Exercise instructions ::
Would you copy out the following entries exactly, without any of the pictures?

*** Input records Section Begins ***

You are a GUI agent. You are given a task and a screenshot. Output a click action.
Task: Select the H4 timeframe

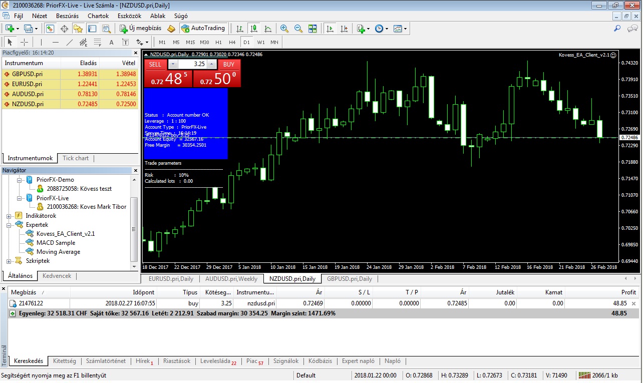232,42
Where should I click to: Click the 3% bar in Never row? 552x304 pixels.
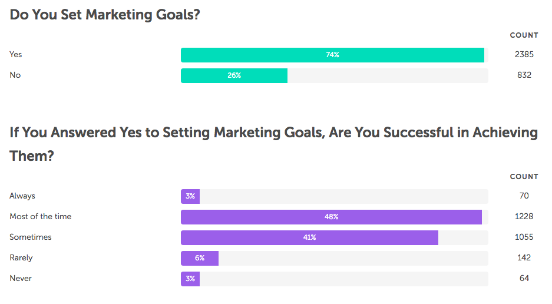coord(190,279)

*** Input records Section Ends ***

Solution to this task ::
You are a GUI agent. You are given a task and a screenshot. Output a click action.
Task: Select the H4 timeframe

232,42
Where should I click to: Click the 3% bar in Never row? 552x304 pixels.
coord(190,279)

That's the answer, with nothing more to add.